L’odore dello spezzatino di mamma e quello dell’acqua ragia usata da papà. Un contesto semplice, dove cinque bambini sono cresciuti, incuriositi da quell’odore che conduceva al laboratorio dove papà stava chiuso fino alle 5 del pomeriggio. Poi la consueta passeggiata. Loro sono Piero, Michela, Anna Bonizza, Giovanni. Il loro papà è quel Bepi Modolo (1913 Santa Lucia di Piave, Treviso – 1987 Olmo di Creazzo, Vicenza), considerato un artista tra i più significativi dell’arte sacra del Novecento.
Settantadue sue opere sono esposte nel Museo diocesano di Vicenza (piazza Duomo 12), nel- l’ambito di una personale (in occasione del centenario della nascita) che sarà inaugurata sabato 18 ottobre, alle 17, nel salone d’onore di Palazzo Opere Sociali (piazza Duomo 2), e che resterà aperta fino all’11 gennaio 2015.
«L’impostazione non è cronologica – spiega Piero -, perché non siamo riusciti a recuperare tutte le opere, alcune impossibili da spostare per la grandezza, altre estremamente delicate, altre ancora per questioni di sicurezza. Il percorso – ben delineato dai curatori don Gino Prandina e Maria Lucia Ferraguti – si snoda a partire dalla tematica mariologica, attraverso le storie dei santi, fino ad arrivare al settore cristologico».

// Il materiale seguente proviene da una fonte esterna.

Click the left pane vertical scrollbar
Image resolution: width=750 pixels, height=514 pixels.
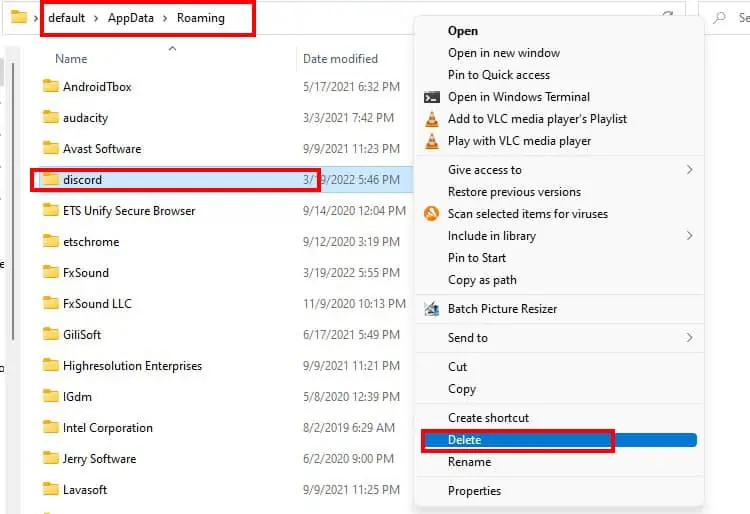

Pale d’altare, bozzetti, disegni, opere da cavalletto, raccontano l’Annunciazione, la Visitazione di Maria a Elisabetta, san Nicola, il martirio di san Lorenzo, l’Epifania, le Vie Crucis, le crocifissioni; niente ritrattistica, se non fosse per un ritratto della moglie. Alcune opere sono di proprietà della famiglia Modolo, altre provengono da musei e chiese di tutta Italia e da collezioni private.
«Che papà facesse un lavoro importante, da bambini lo immaginavamo, ma ne abbiamo capito davvero la portata negli ultimi cinque, sei anni, ovvero da quando abbiamo cominciato a progettare questa mostra – spiega Michela -. Ci sono già 540 opere sue catalogate, e altre sono da catalogare. Quindi, una produzione vastissima, realizzata in una sessantina d’anni».

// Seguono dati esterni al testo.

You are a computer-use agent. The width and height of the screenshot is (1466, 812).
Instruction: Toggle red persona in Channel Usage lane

Nato nel 1913, figlio di contadini, Bepi Modolo dimostra fin da subito una sensibilità artistica notevole. Sono la mamma e il parroco del paese, ad incoraggiarlo in questo percorso. Il suo stile sarà influenzato dallo scultore Riccardo Granzotto e dal pittore bellunese Luigi Cima. Dal primo, Modolo acquisisce lezioni di anatomia, studia e comprende le proporzioni corporee; grazie al secondo, si avvicina al colore, elemento tipico della scuola veneta del Novecento. Ma Granzotto, nel frattempo fattosi frate francescano, con il nome di fra Claudio (ora beato), sarà anche colui che gli indica la via, e Modolo sceglie di dedicarsi all’arte sacra. Le sue opere sono intrise del profondo senso religioso di un uomo la cui fede è plasmata nel quotidiano; in esse, fedeltà al dato evangelico e lettura morale si sovrappongono.
«Bepi Modolo è un artista che mi ha sorpreso, affascinata e trascinata dentro le opere – spiega la dott.ssa Ferraguti -, che si sono dimostrate incantatrici. Si tratta di un’arte così adatta ad interpretare il momento della religiosità, da essere tutt’uno con l’opera d’arte stessa».

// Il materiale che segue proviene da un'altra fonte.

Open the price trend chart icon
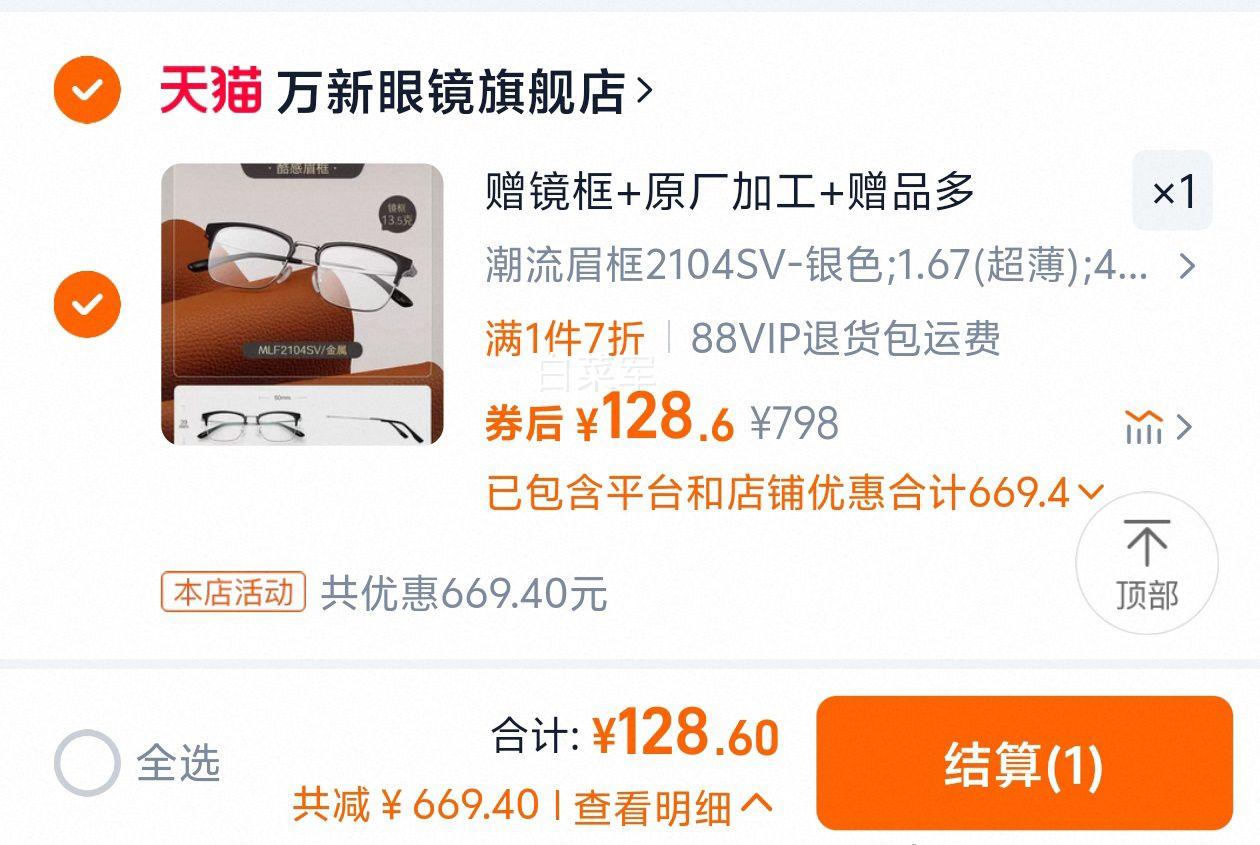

Oggi l’eredità artistica vive nei figli. «Lavorando accanto a papà, ho imparato ad apprezzarne la professionalità – dice Piero, che realizza meravigliose vetrate decorate -; era di un’esigenza straordinaria, la vetrata per lui doveva risultare come un affresco». Michela dipinge: «Una volta ho pasticciato nel suo studio, mi ha rimproverato dicendomi che bisogna sempre tenere con cura i pennelli. La sua rigorosità nel lavoro, la sua serietà, rappresentano un pensiero utile per la vita, prima ancora che una questione estetica». «Sono la primogenita – conclude Anna -. A me papà ha trasmesso valori morali e spirituali ai quali non potrei rinunciare. Non ho preso da lui l’eredità del pennello, ma mi ha trasferito il suo modo di sentire le cose, di viverle. Io mi diletto con la poesia, ma per me lui è stato soprattutto un maestro di vita».